[Your goal]
In the records below, find the line holding "Given: Open the 上传 uploads panel"; copy it and every line after it to the end, omitting all images.

Screenshot grounding data:
----

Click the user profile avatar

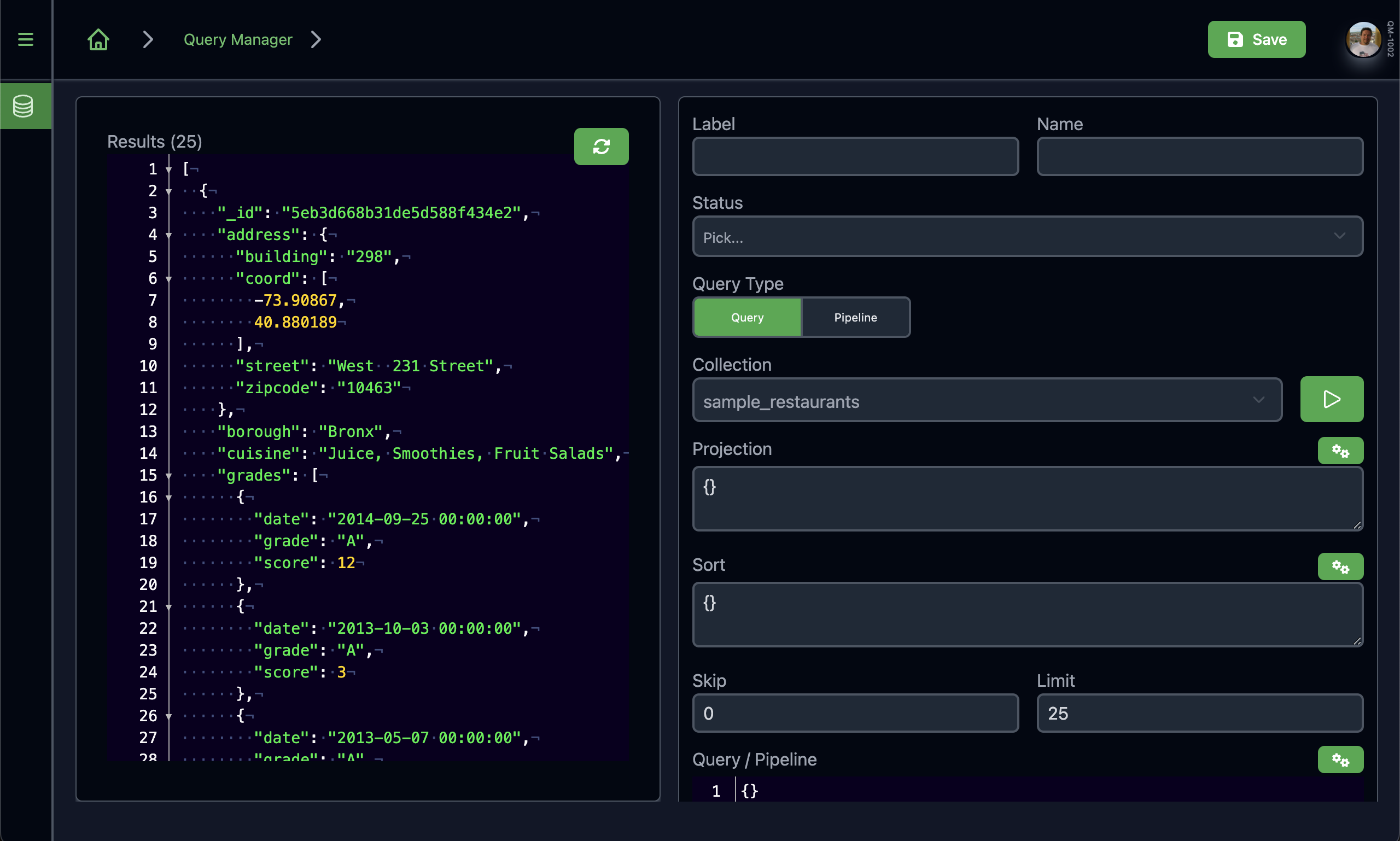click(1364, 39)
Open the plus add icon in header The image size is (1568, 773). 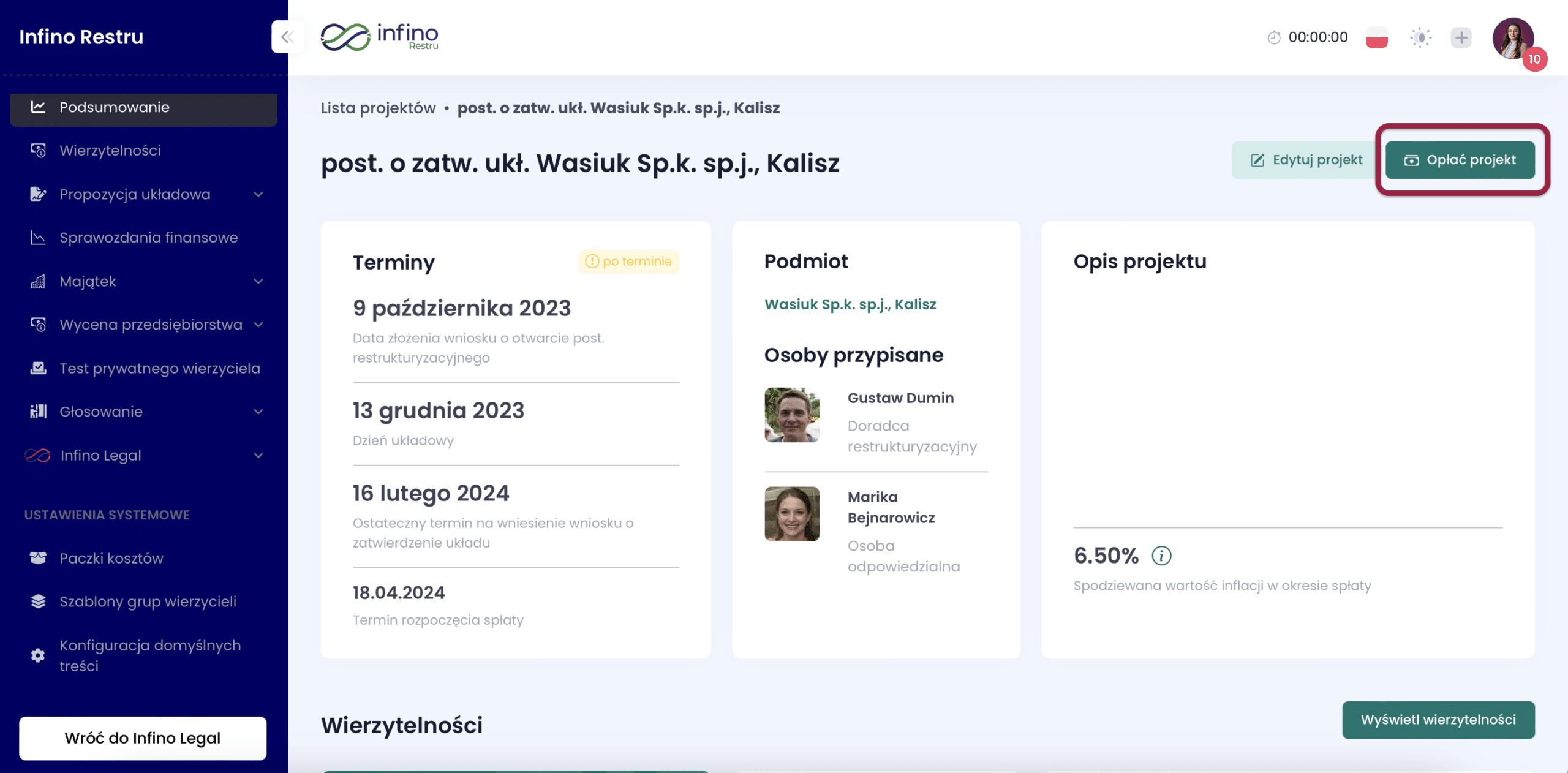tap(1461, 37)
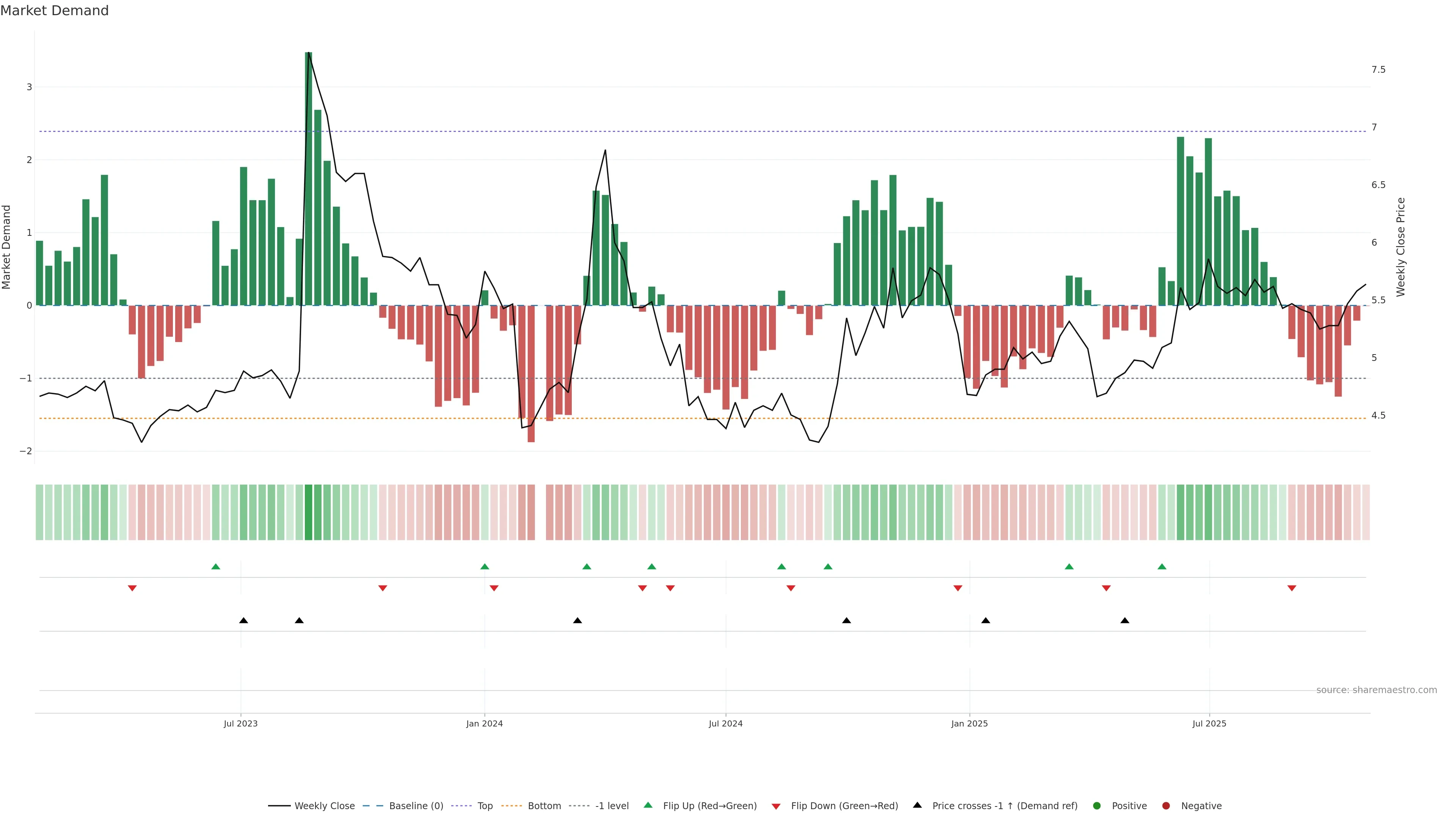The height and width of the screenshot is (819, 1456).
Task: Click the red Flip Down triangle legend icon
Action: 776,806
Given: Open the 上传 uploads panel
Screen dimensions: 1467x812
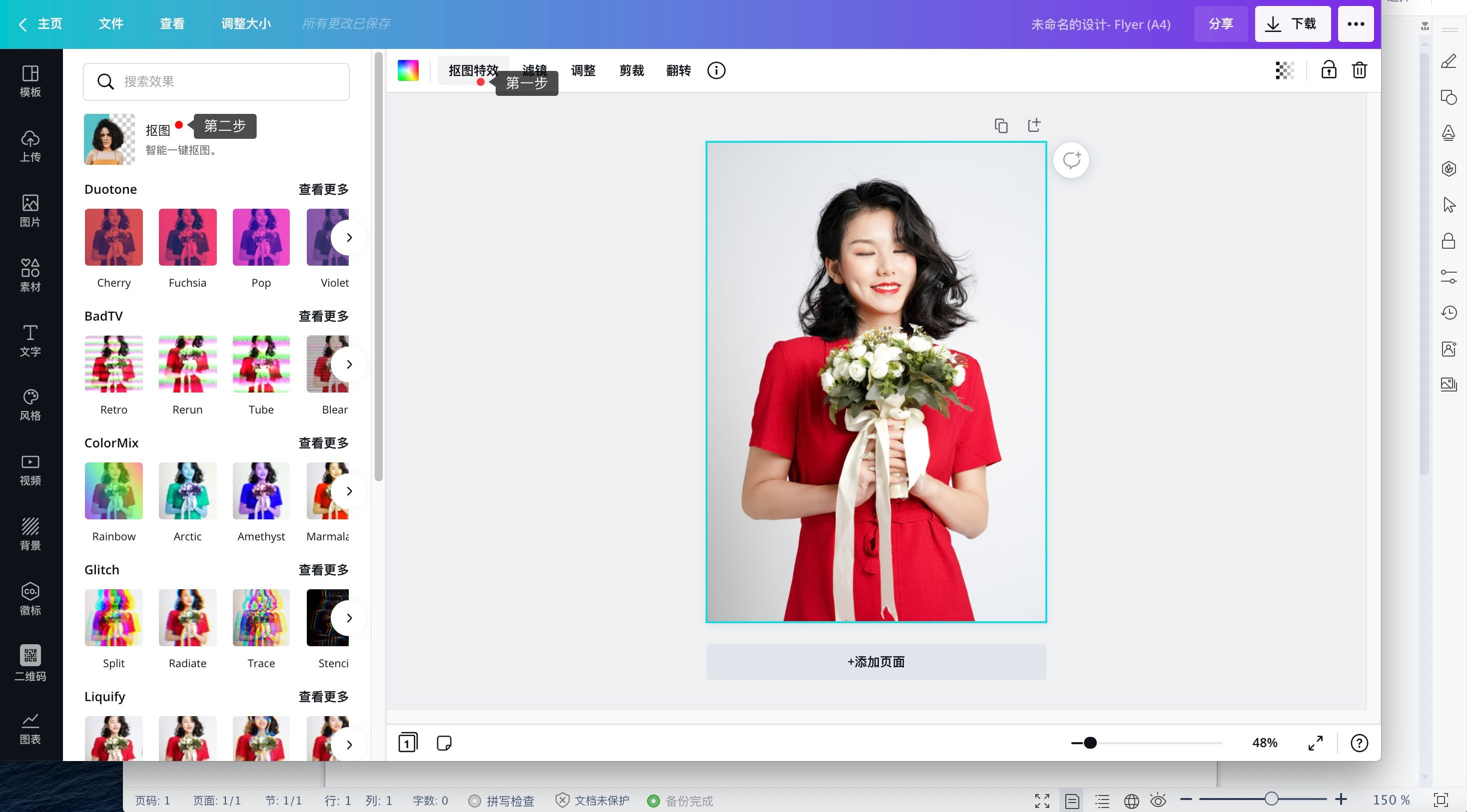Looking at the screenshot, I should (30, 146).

----

[Reply]
Given: Open the 上传 uploads panel
Screen dimensions: 1467x812
Looking at the screenshot, I should (30, 146).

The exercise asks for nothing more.